Equality Assessments; a blueprint for fairness or divisive identity politics?

“If we wish to be compassionate with our fellow man, we must learn to engage in dispassionate analysis. In other words, thinking with our hearts, rather than our brains, is a sure fire method to hurt those whom we wish to help.” Walter E. Williams

This week, Yvette Cooper, that tireless champion of One Nation socialism (an oxymoron if ever there was one) has clambered aboard her high horse again, this time to hector the Prime Minister about Coalition’s decision to end equality assessments in the public sector. Now while, in reality, Mr Cameron is no less of a statist than Her Majesty’s Shadow Home Secretary and Shadow Minister for Women and Equalities, claiming as he does that the Equality Act “is not a bad piece of legislation”, he is at least to be applauded for this cursory nod towards reason and common sense.

The Equality Act is in fact a rotten piece of legislation, and here’s why:

Equality laws may deliver a passing illusion of fairness if targeted at specific areas, but at the macro level they don’t work and create damaging distortions, which, far from eliminating the divisions in society, only serve to amplify them. Laws that favour one group to the exclusion of others, while supposedly well-intentioned, encourage groupthink, and undermine individual liberty because their very existence encourages people to organise along group lines in order to lobby for entitlements. This lobbying creates a flashpoint where these groups interact, with each believing that it is being treated less fairly than the others. By any definition of the word, this doesn’t promote equality; it sows envy, discord and division.

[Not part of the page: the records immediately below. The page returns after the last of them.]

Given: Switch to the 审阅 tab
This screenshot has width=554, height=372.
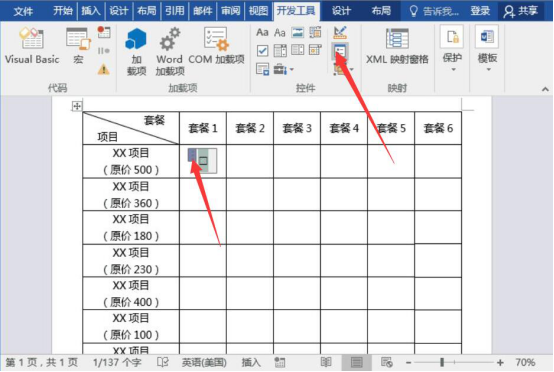Looking at the screenshot, I should (230, 11).
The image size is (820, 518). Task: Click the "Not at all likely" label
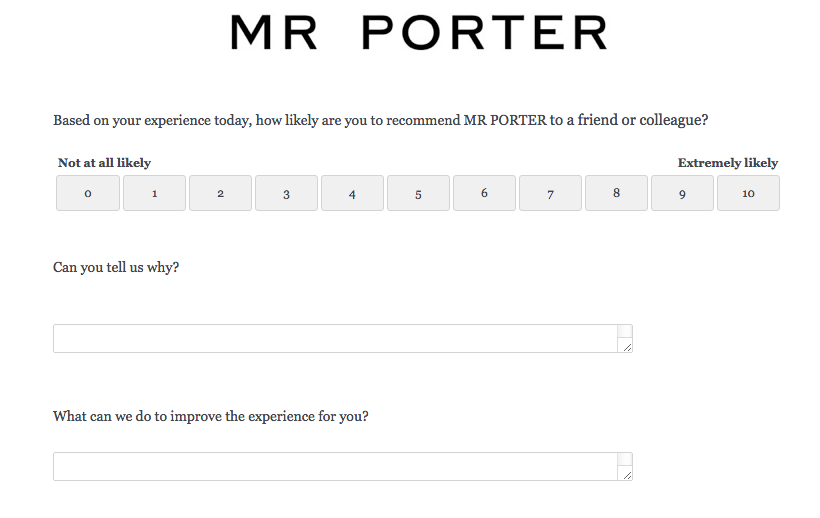coord(104,163)
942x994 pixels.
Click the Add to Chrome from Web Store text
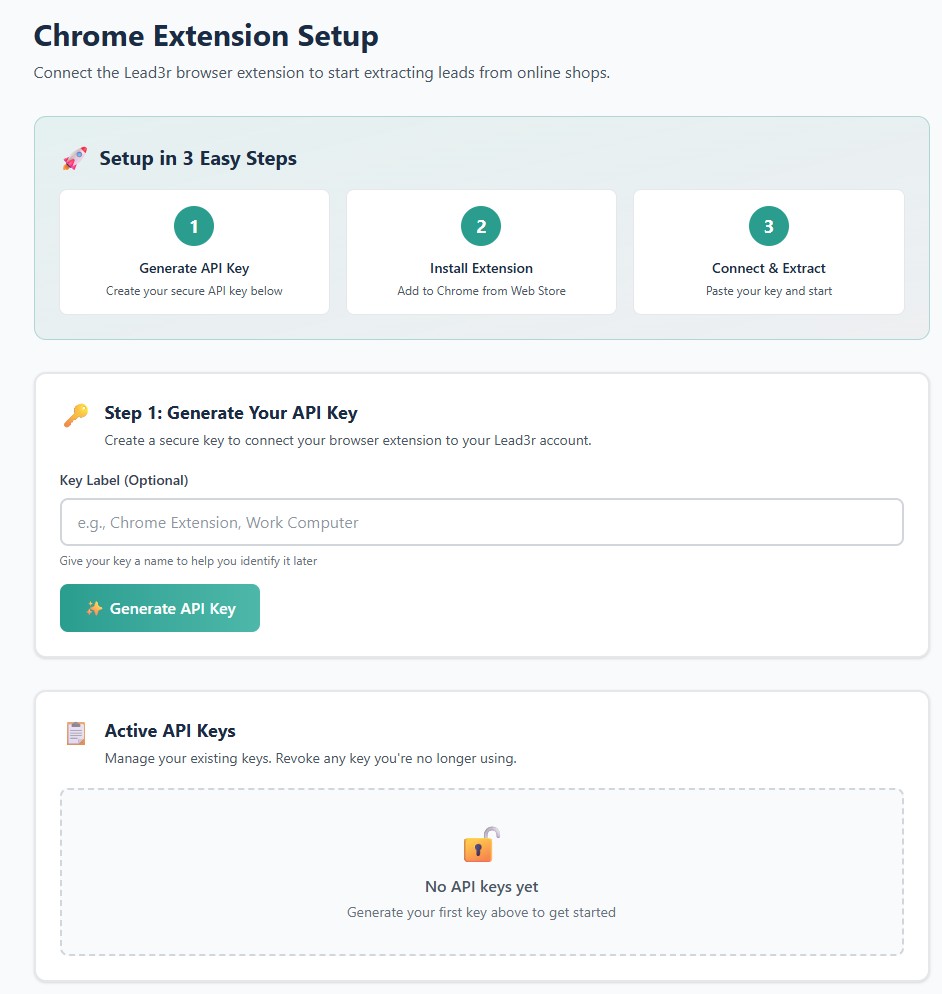tap(481, 291)
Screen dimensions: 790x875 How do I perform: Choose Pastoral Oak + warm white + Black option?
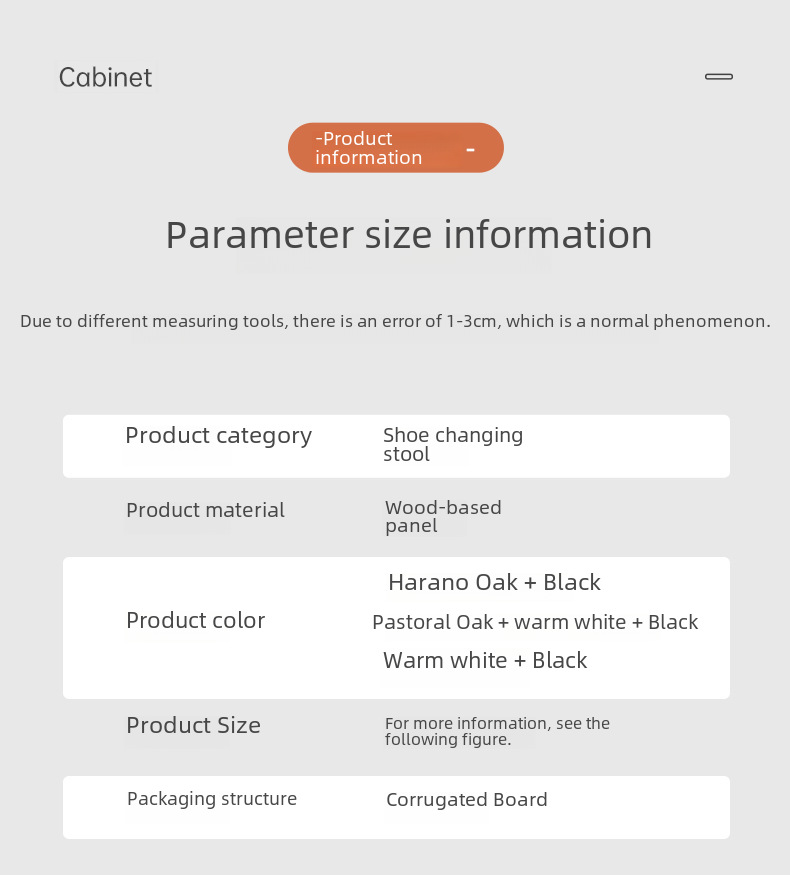tap(534, 622)
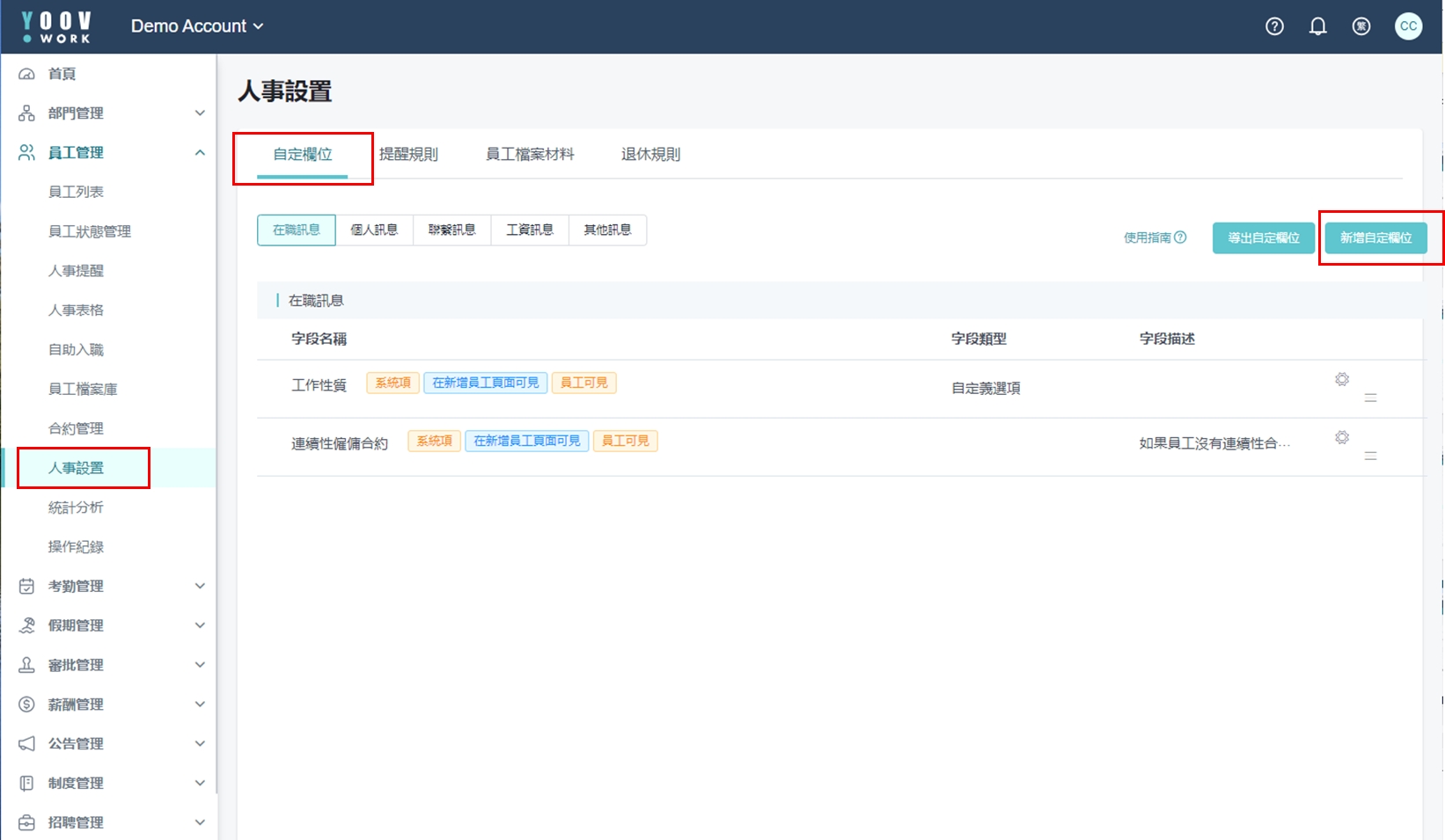
Task: Select the 聯繫訊息 category filter
Action: [x=451, y=230]
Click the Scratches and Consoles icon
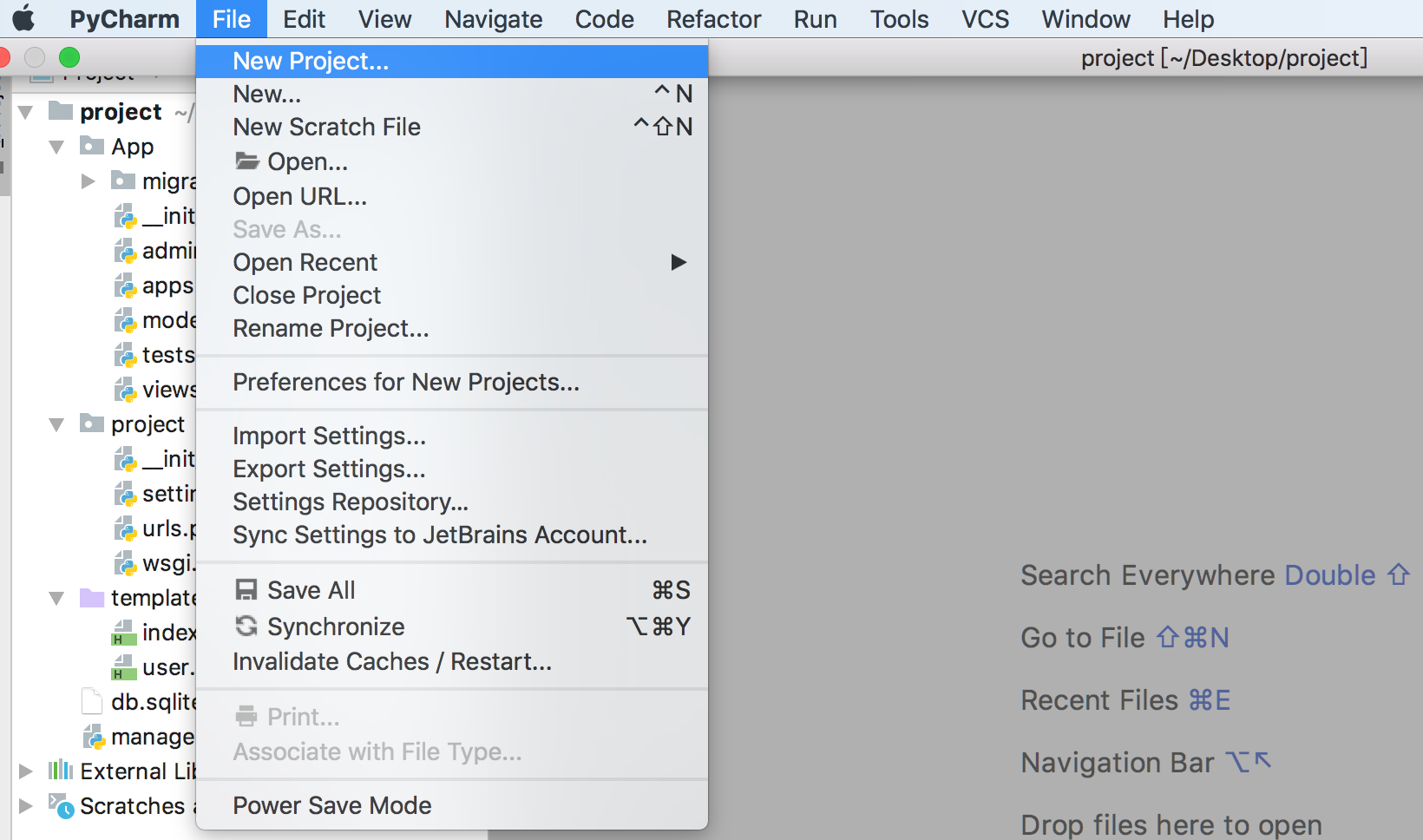1423x840 pixels. [61, 805]
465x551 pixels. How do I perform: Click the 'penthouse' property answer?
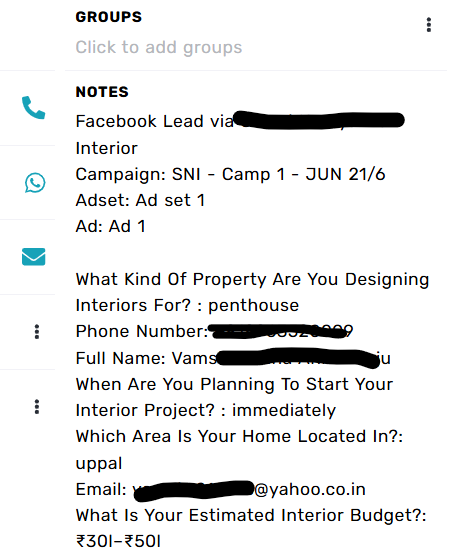pos(253,305)
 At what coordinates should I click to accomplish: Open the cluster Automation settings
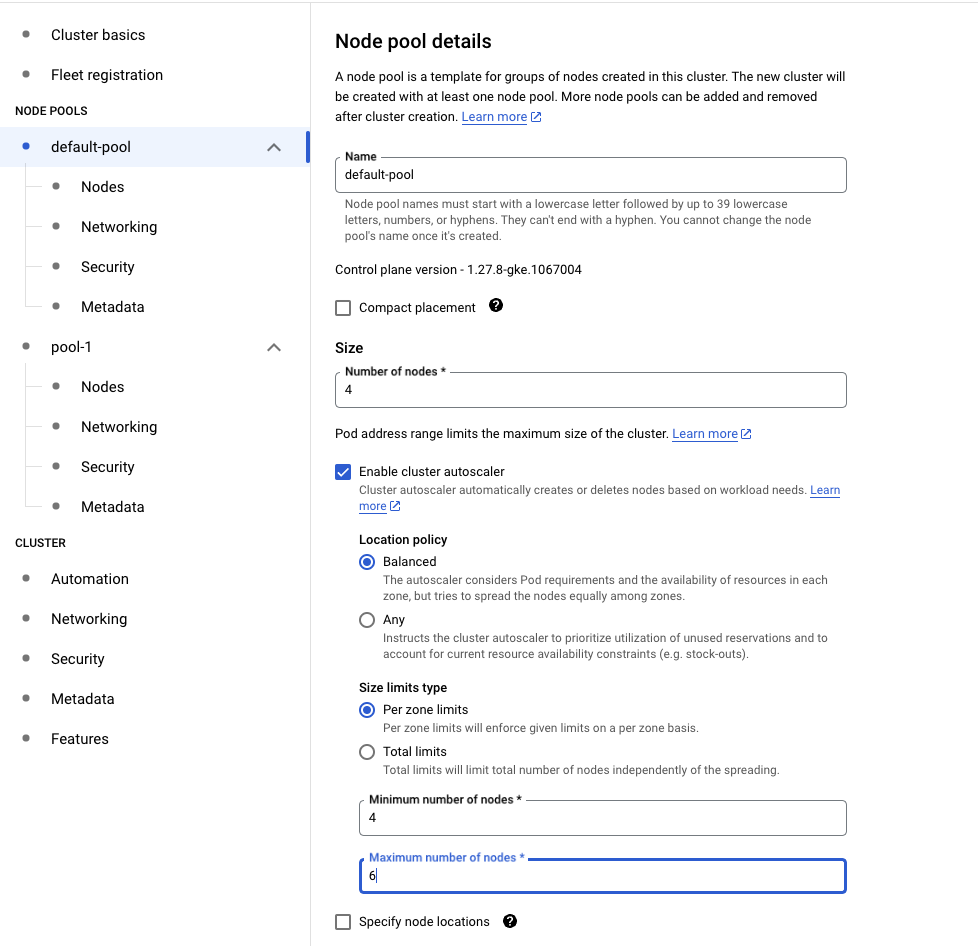[x=90, y=579]

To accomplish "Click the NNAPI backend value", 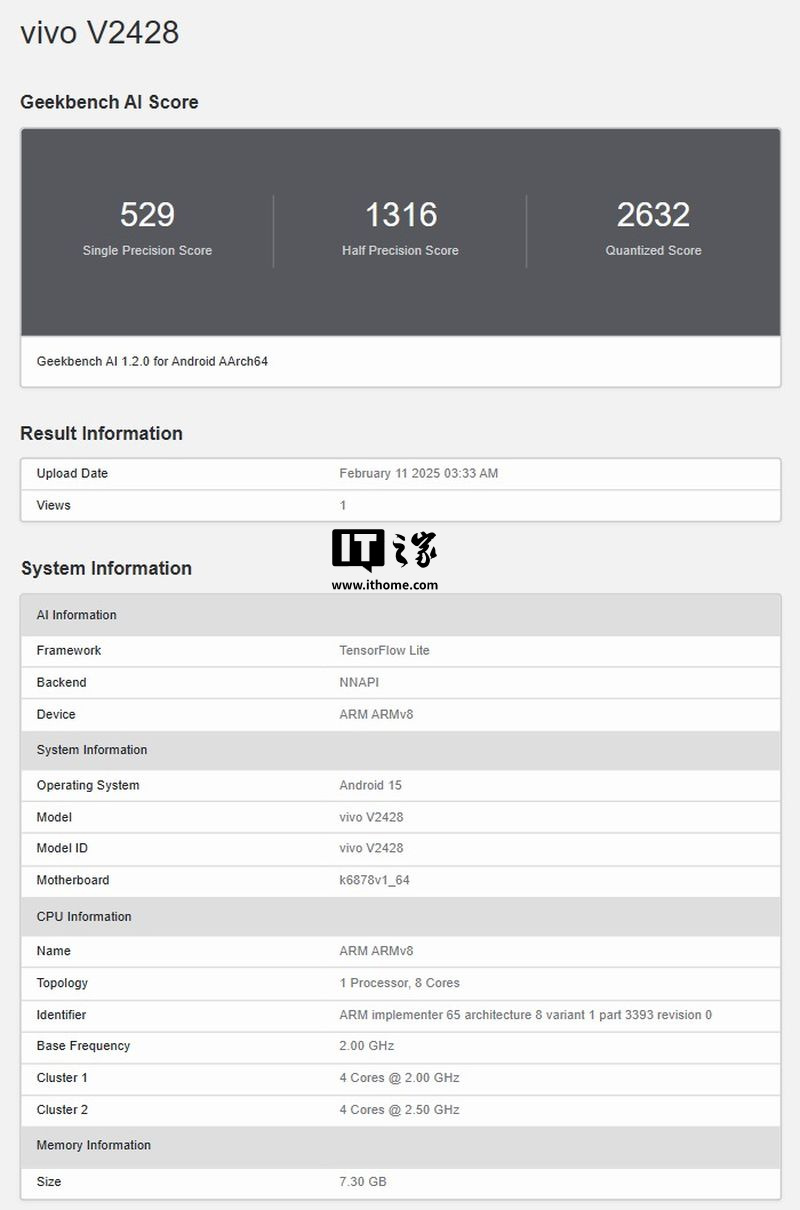I will pyautogui.click(x=359, y=682).
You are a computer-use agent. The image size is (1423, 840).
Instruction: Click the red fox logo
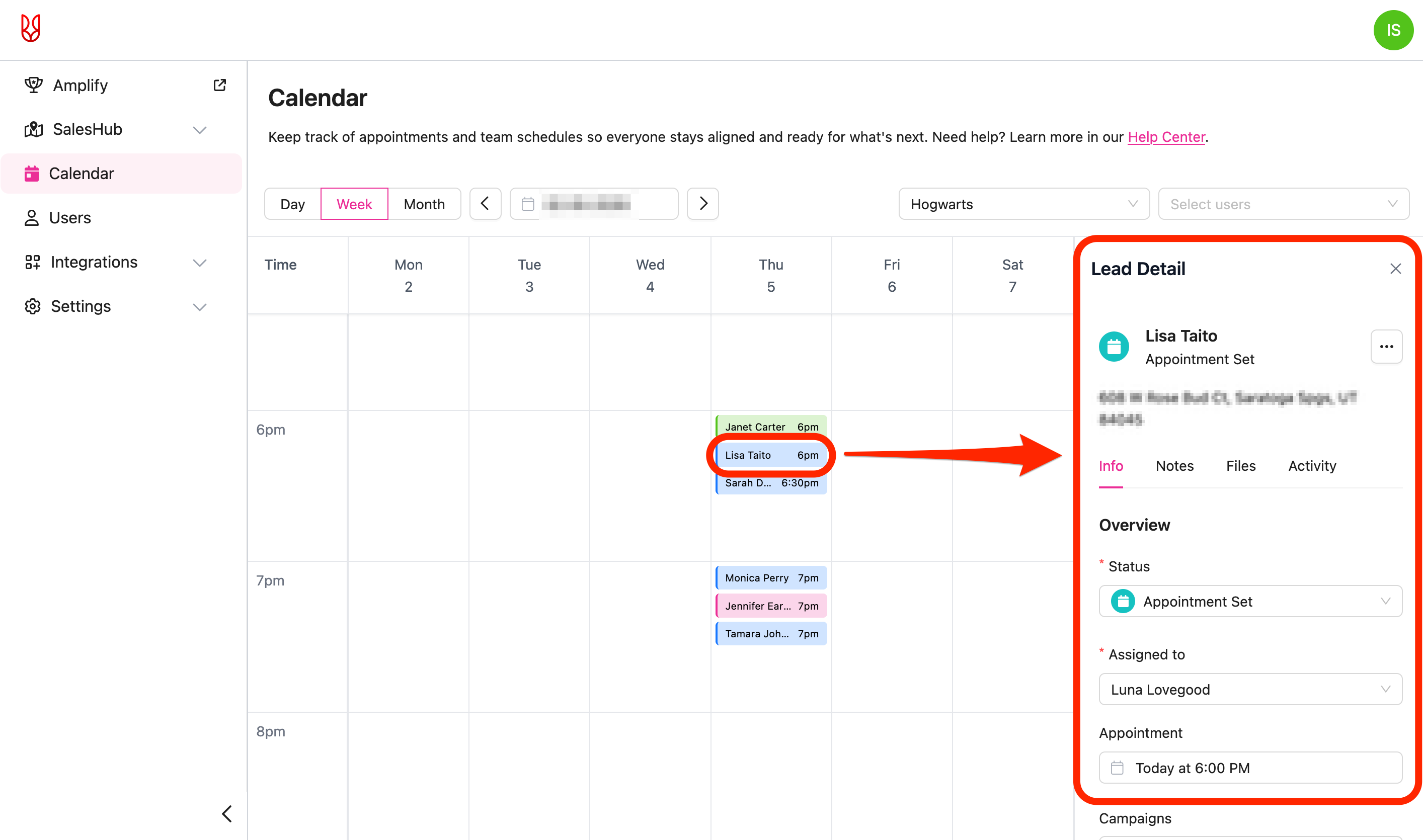(x=31, y=28)
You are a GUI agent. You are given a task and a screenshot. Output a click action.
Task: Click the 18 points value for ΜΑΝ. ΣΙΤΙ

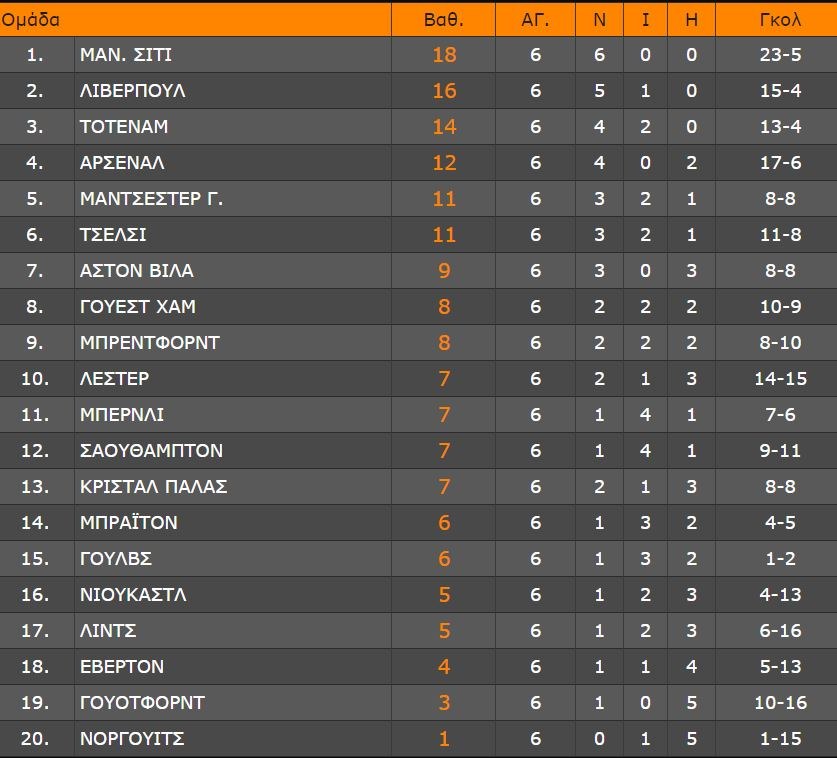click(444, 55)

At the practical level there is inequality in many fields of employment, and it’s unavoidable. People who earn a living from making such assurances constantly tell us that this disparity stems from the practice of discrimination. But is this true? Logic would suggest not. Survey after survey has shown that in many cases, inequality of income is due to voluntary career and lifestyle choices. There are, for example, very few male nutritionists, nursery school teachers, social workers or librarians. There is also an equal paucity of female sewage workers, scaffolders and bricklayers. Furthermore, and contrary to the prevailing orthodoxy, there are many women who actually want to get married, have children and bring them up at home. That being the case, in what Kafkaesque dystopia should an employer pay someone who is more likely to quit the same as someone who has made a firmer, longer term commitment to the well-being of the company, and who in their right mind would expect them to do so?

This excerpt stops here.